==== Data

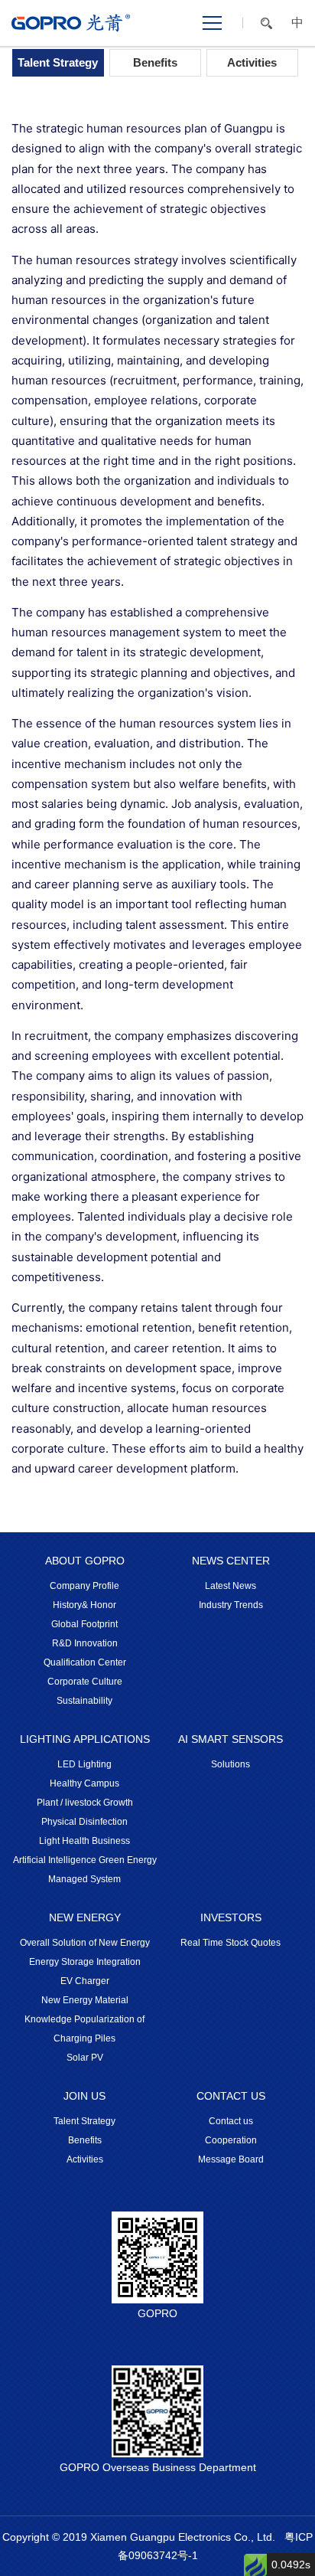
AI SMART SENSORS (230, 1739)
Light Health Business (84, 1841)
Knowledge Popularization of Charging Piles (84, 2029)
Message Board (231, 2159)
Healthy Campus (84, 1783)
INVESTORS (230, 1917)
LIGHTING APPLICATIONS (85, 1739)
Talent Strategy (58, 62)
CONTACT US (230, 2096)
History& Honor (84, 1605)
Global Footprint (84, 1624)
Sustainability (84, 1700)
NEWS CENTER (231, 1560)
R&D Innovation (85, 1643)
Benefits (155, 62)
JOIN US (84, 2096)
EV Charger (84, 1981)
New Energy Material (84, 2000)
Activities (252, 62)
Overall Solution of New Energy (85, 1942)
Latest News (230, 1586)
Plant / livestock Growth (85, 1802)
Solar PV (85, 2057)
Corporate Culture (84, 1681)
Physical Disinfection (84, 1821)
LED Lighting (84, 1764)
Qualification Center (85, 1662)
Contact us (231, 2121)
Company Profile (84, 1586)
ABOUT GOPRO (85, 1560)
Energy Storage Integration (85, 1962)
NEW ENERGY (85, 1917)
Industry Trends (231, 1605)
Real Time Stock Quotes (230, 1942)
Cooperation (231, 2140)
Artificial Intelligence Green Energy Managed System (85, 1870)
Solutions (230, 1764)
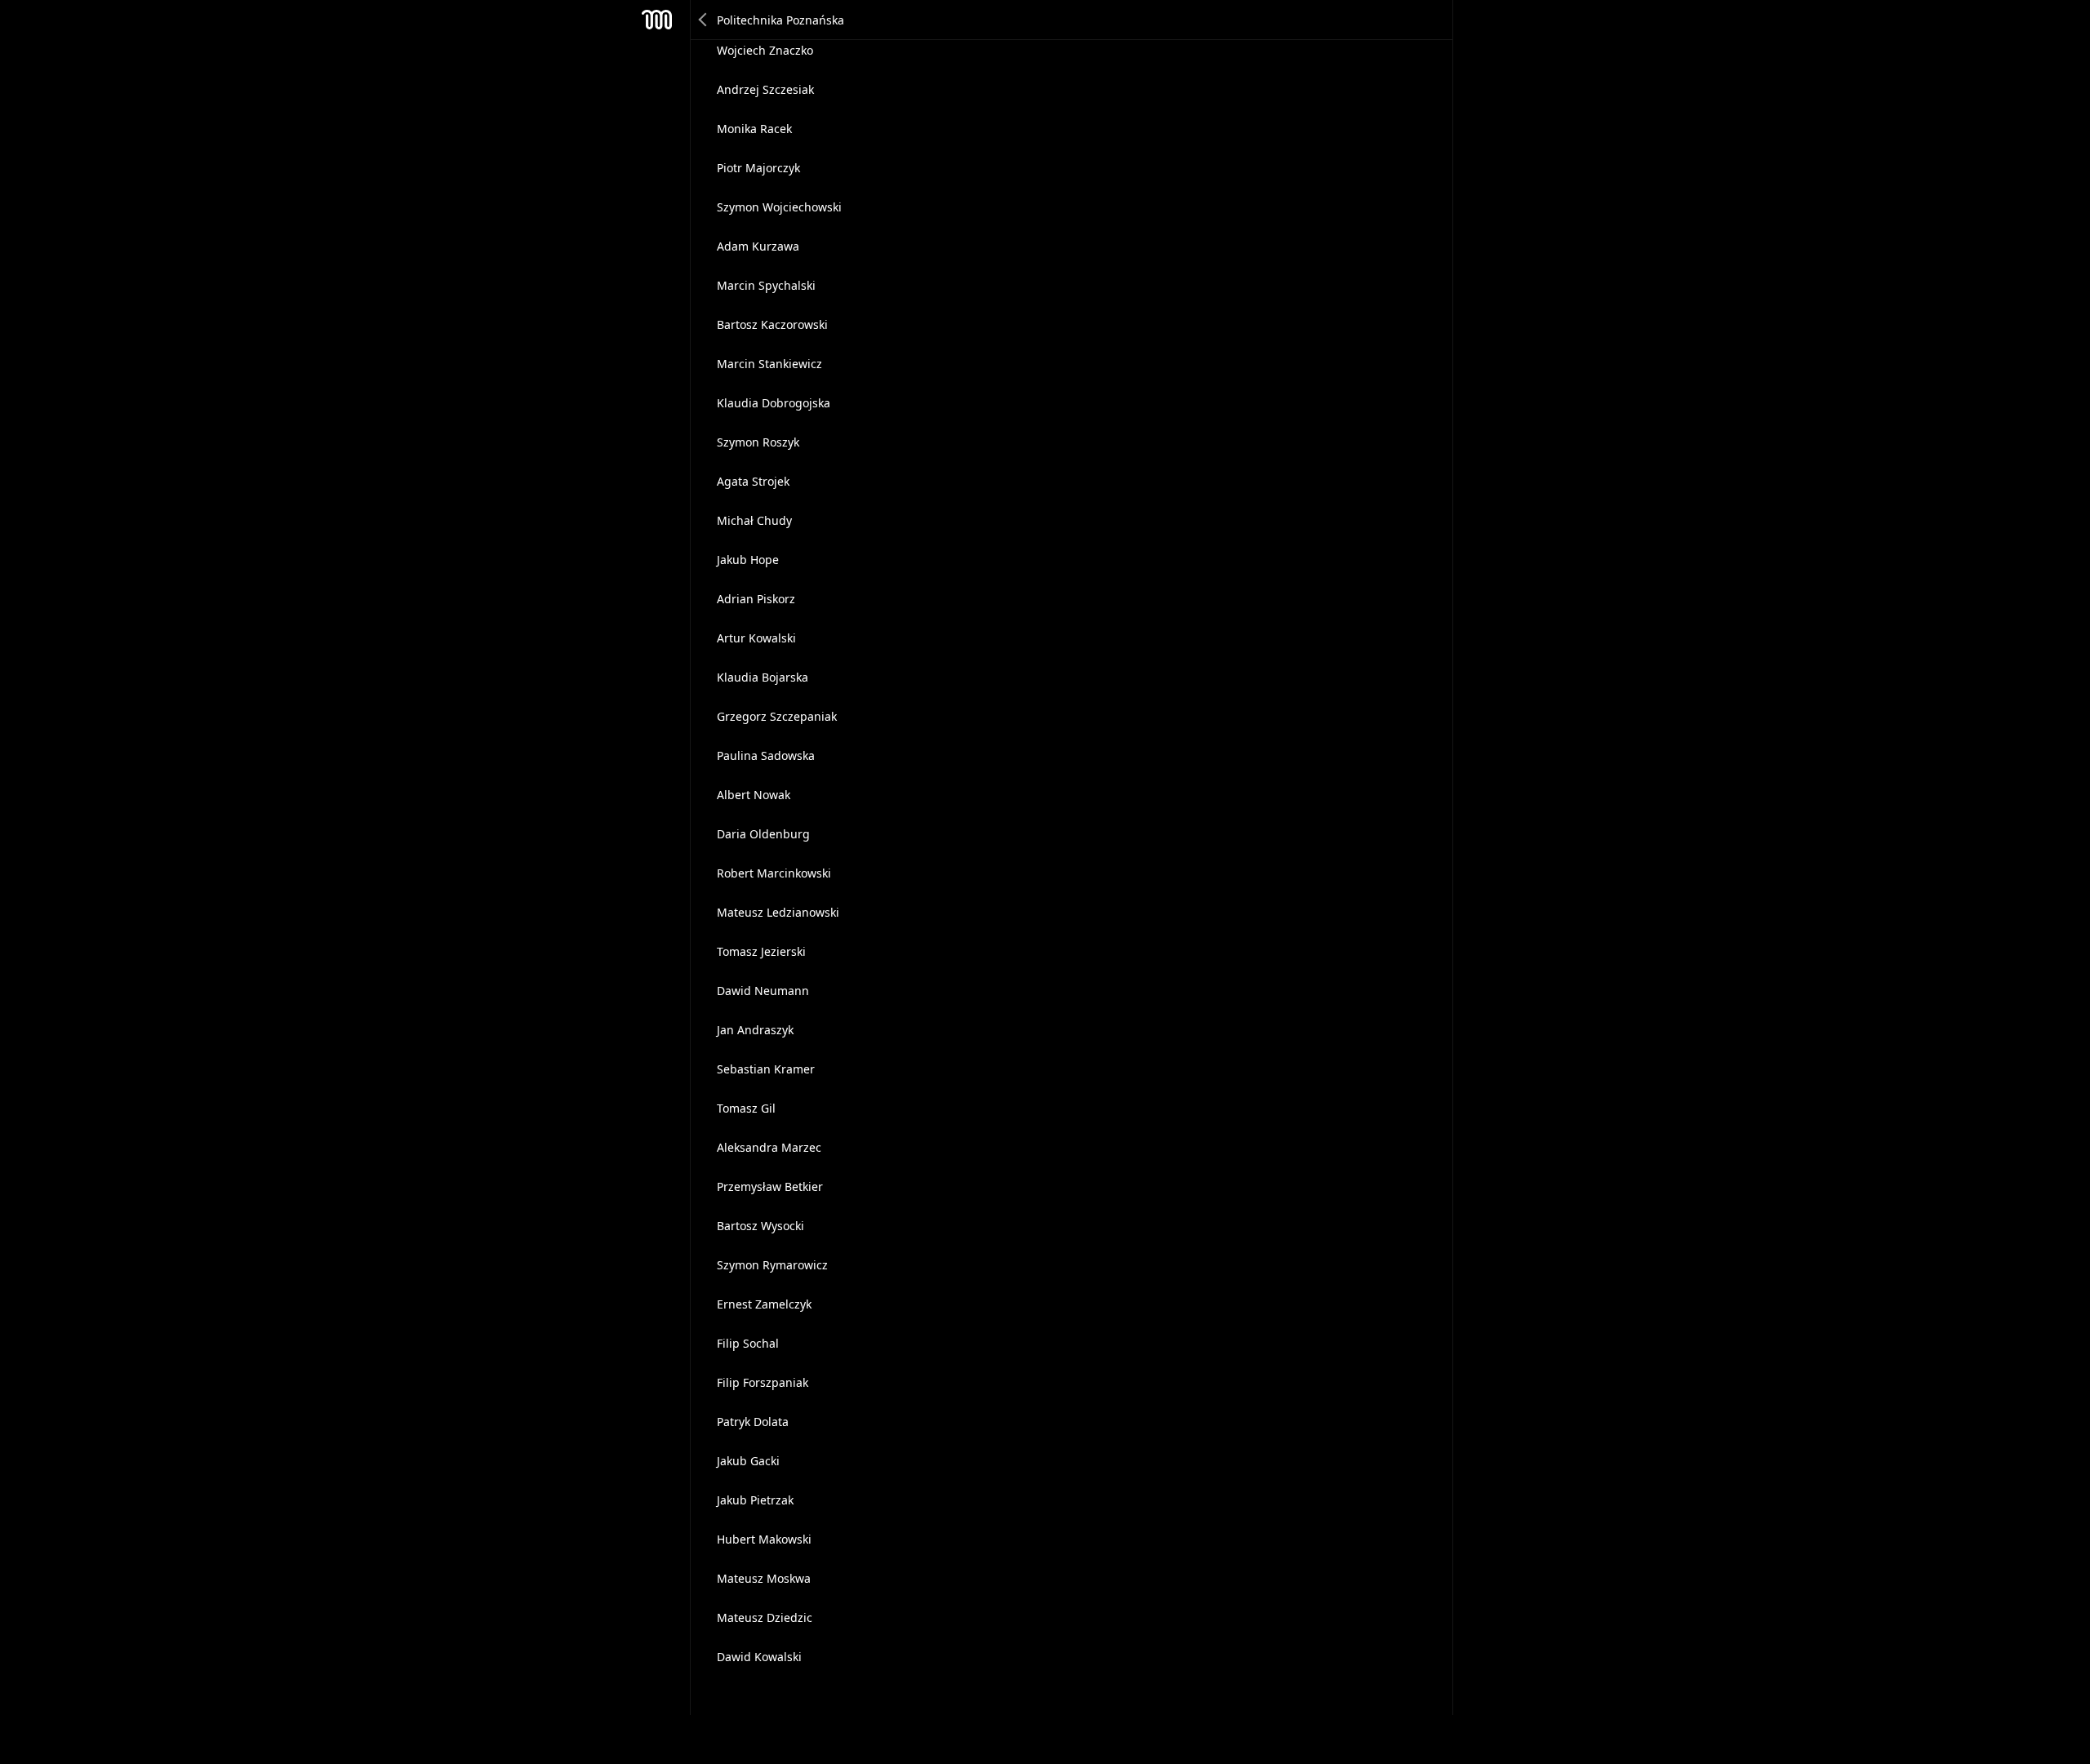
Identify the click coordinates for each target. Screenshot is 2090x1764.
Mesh (657, 19)
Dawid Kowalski (759, 1656)
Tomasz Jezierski (761, 951)
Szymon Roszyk (758, 442)
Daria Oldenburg (763, 834)
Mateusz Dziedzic (764, 1617)
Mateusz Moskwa (764, 1578)
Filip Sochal (748, 1343)
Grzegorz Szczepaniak (777, 716)
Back (704, 19)
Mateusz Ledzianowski (778, 912)
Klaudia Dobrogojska (773, 403)
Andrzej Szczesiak (765, 89)
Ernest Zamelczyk (764, 1304)
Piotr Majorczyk (758, 168)
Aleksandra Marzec (769, 1147)
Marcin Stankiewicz (769, 363)
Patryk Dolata (753, 1421)
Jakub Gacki (748, 1461)
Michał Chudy (754, 520)
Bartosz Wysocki (760, 1225)
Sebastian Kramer (766, 1069)
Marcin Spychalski (766, 285)
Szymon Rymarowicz (772, 1265)
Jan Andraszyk (755, 1030)
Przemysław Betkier (770, 1186)
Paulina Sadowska (766, 755)
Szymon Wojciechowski (779, 207)
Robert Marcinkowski (774, 873)
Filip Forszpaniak (762, 1382)
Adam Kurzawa (758, 246)
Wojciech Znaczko (765, 50)
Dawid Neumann (763, 990)
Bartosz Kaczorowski (772, 324)
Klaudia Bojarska (762, 677)
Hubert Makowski (764, 1539)
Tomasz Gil (746, 1108)
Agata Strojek (753, 481)
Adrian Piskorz (756, 599)
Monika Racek (754, 128)
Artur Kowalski (756, 638)
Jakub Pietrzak (755, 1500)
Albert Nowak (753, 794)
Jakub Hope (748, 559)
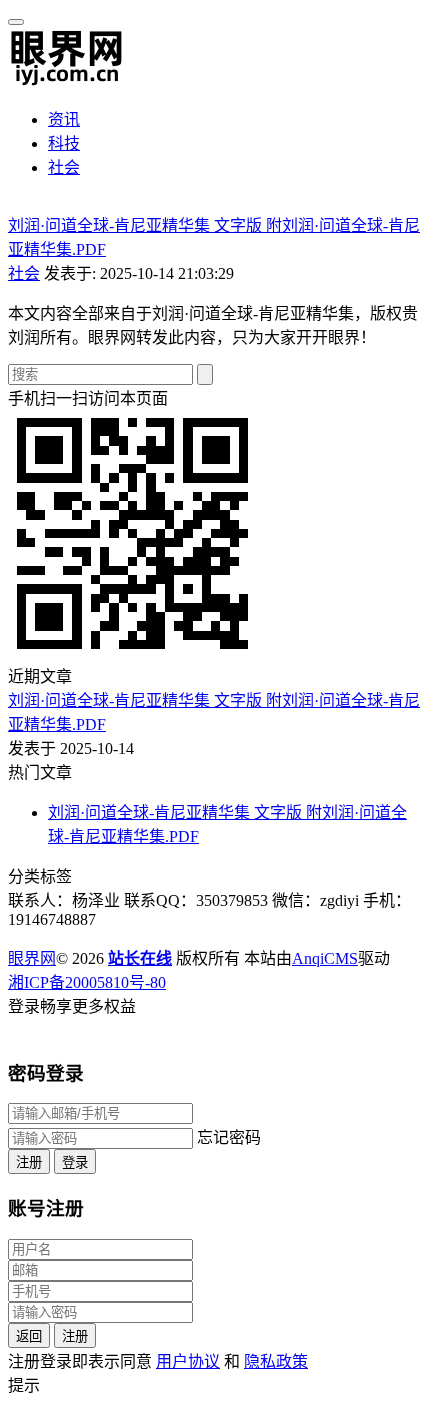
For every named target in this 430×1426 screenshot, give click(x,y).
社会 (64, 167)
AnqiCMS (325, 958)
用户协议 (188, 1361)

========

• Task requirements:
For the entries above, return an exact copy that omits the images.

• Answer to the problem:
AI SMART SENSORS (230, 1739)
Light Health Business (84, 1841)
Knowledge Popularization of Charging Piles (84, 2029)
Message Board (231, 2159)
Healthy Campus (84, 1783)
INVESTORS (230, 1917)
LIGHTING APPLICATIONS (85, 1739)
Talent Strategy (58, 62)
CONTACT US (230, 2096)
History& Honor (84, 1605)
Global Footprint (84, 1624)
Sustainability (84, 1700)
NEWS CENTER (231, 1560)
R&D Innovation (85, 1643)
Benefits (155, 62)
JOIN US (84, 2096)
EV Charger (84, 1981)
New Energy Material (84, 2000)
Activities (252, 62)
Overall Solution of New Energy (85, 1942)
Latest News (230, 1586)
Plant / livestock Growth (85, 1802)
Solar PV (85, 2057)
Corporate Culture (84, 1681)
Physical Disinfection (84, 1821)
LED Lighting (84, 1764)
Qualification Center (85, 1662)
Contact us (231, 2121)
Company Profile (84, 1586)
ABOUT GOPRO (85, 1560)
Energy Storage Integration (85, 1962)
NEW ENERGY (85, 1917)
Industry Trends (231, 1605)
Real Time Stock Quotes (230, 1942)
Cooperation (231, 2140)
Artificial Intelligence Green Energy Managed System (85, 1870)
Solutions (230, 1764)
Identify the click coordinates for each target. Screenshot is 2090x1764.
Mesh (657, 19)
Dawid Kowalski (759, 1656)
Tomasz Jezierski (761, 951)
Szymon Roszyk (758, 442)
Daria Oldenburg (763, 834)
Mateusz Dziedzic (764, 1617)
Mateusz Moskwa (764, 1578)
Filip Sochal (748, 1343)
Grzegorz Szczepaniak (777, 716)
Back (704, 19)
Mateusz Ledzianowski (778, 912)
Klaudia Dobrogojska (773, 403)
Andrzej Szczesiak (765, 89)
Ernest Zamelczyk (764, 1304)
Piotr Majorczyk (758, 168)
Aleksandra Marzec (769, 1147)
Marcin Stankiewicz (769, 363)
Patryk Dolata (753, 1421)
Jakub Gacki (748, 1461)
Michał Chudy (754, 520)
Bartosz Wysocki (760, 1225)
Sebastian Kramer (766, 1069)
Marcin Spychalski (766, 285)
Szymon Rymarowicz (772, 1265)
Jan Andraszyk (755, 1030)
Przemysław Betkier (770, 1186)
Paulina Sadowska (766, 755)
Szymon Wojciechowski (779, 207)
Robert Marcinkowski (774, 873)
Filip Forszpaniak (762, 1382)
Adam Kurzawa (758, 246)
Wojciech Znaczko (765, 50)
Dawid Neumann (763, 990)
Bartosz Kaczorowski (772, 324)
Klaudia Bojarska (762, 677)
Hubert Makowski (764, 1539)
Tomasz Gil (746, 1108)
Agata Strojek (753, 481)
Adrian Piskorz (756, 599)
Monika Racek (754, 128)
Artur Kowalski (756, 638)
Jakub Pietrzak (755, 1500)
Albert Nowak (753, 794)
Jakub Hope (748, 559)
For every named target in this 430×1426 screenshot, give click(x,y).
社会 (64, 167)
AnqiCMS (325, 958)
用户协议 (188, 1361)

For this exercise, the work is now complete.